En Europe, un cardinal s'emploie même à enseigner au roi des Deux Siciles la façon de cultiver le tabac et de là, letabacco se répandra dans toute l'Italie comme une trainée de poudre !

Les Anglais pour leur part, doivent à Sir Walter Raleigh la découverte de leur Tobacco. Le tabac de Raleigh vient des États Unis, de cette contrée de la côte Est que Raleigh a baptisée "Virginie" en hommage à sa souveraine, Elisabeth I surnommée «la reine vierge».

Et le tabac poursuit son périple à travers l'Europe, jusque dans la Russie des Tsars. On dit que les Moscovites apaisent ainsi leurs Tartares lorsque ceux ci deviennent trop menaçants. Mais les effets pervers du tabak russe se font bientôt sentir. De plus, le tabac et la vodka ne font pas forcément bon ménage! Les maisons en Russie sont pour la plupart, en bois et trop de fumeurs s'assoupissent la pipe au bec ! Résultat, le Grand Duc Michel Fedorovitch voit rouge! À trois reprises sa capitale, Moscou, manque d'être ravagée par le feu ! Aux grands maux les grands remèdes ! Michel Fedorovitch interdit purement et simplement l'entrée du tabak dans ses états! Le contrevenant se risquait à avoir le nez coupé, à la mode byzantine, à la moindre étincelle !

Idem chez les voisins Turcs, interdits par leur sultan Murad IV de toucher au moindre brin de tütün et ce, sur l'ensemble des possessions impériales ! Le Shah d'Iran fit comme ses illustres "collègues"; mais paradoxalement, c'est le Proche Orient qui compte vite le plus grand nombre de fumeurs !

En Europe, on n'est pas encore à l'aube du XXIème siècle, loin de là, mais on commence à s'émouvoir.

Jacques Stuart d'Angleterre déclare dans son royaume, le tobacco d'inutilité publique.

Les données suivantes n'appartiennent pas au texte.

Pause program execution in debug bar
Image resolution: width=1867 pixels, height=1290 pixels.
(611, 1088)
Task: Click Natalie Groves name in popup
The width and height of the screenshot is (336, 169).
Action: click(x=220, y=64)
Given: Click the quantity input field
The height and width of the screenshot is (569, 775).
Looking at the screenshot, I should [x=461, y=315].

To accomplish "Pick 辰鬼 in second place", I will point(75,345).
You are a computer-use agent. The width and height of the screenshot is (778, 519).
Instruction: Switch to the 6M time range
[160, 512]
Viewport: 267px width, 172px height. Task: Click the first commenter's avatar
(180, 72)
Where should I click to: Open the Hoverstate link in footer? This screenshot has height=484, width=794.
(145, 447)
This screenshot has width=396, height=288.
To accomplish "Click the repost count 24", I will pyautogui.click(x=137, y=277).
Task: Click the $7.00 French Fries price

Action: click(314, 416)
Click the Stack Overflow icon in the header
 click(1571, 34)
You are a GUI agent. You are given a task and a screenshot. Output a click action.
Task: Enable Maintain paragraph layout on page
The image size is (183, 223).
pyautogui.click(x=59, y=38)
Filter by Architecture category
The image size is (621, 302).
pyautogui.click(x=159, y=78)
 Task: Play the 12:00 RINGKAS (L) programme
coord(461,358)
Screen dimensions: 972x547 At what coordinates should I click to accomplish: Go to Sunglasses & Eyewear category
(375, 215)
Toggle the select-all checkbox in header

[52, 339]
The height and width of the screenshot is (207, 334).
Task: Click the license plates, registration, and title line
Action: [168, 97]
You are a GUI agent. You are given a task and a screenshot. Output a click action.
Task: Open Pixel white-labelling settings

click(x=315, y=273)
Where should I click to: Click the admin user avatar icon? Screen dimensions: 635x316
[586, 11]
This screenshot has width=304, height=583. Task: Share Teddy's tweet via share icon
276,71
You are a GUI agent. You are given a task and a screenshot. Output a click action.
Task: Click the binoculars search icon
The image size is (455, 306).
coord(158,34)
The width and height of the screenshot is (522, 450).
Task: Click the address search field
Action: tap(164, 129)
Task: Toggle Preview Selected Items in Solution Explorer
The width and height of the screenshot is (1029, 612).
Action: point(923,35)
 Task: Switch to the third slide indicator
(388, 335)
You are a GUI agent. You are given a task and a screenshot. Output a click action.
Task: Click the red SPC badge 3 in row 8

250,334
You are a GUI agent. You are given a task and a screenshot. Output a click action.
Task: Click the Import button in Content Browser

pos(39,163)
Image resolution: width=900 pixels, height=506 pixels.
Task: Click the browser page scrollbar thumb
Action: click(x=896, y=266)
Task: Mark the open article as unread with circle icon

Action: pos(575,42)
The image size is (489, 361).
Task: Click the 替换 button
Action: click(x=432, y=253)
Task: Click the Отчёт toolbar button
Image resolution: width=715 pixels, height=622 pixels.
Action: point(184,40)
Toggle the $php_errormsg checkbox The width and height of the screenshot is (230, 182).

Louis XIII lui emboite le pas en France.

Au Danemark, le roi Christian IV fait même faire des exposés dissuasifs par son médecin personnel sur le tabac. Mais les « accro » s'en moquent. A tel point que le pape Urbain VIII est obligé de publier une bulle interdisant aux fidèles de priser du «rapé» pendant la messe !

Mais rien n'y fait et le tabac fait le bonheur des uns et ...la richesse des autres !

C'est en voyant la somptueuse rivière de diamants de la femme d'un producteur de cigares, répandu, lui, au début du XIXème siècle, que Napoléon eut l'idée de faire de l'industrie du tabac, le monopole de l'État. C'est dire si le succès de l'ancien «médicament» était assuré!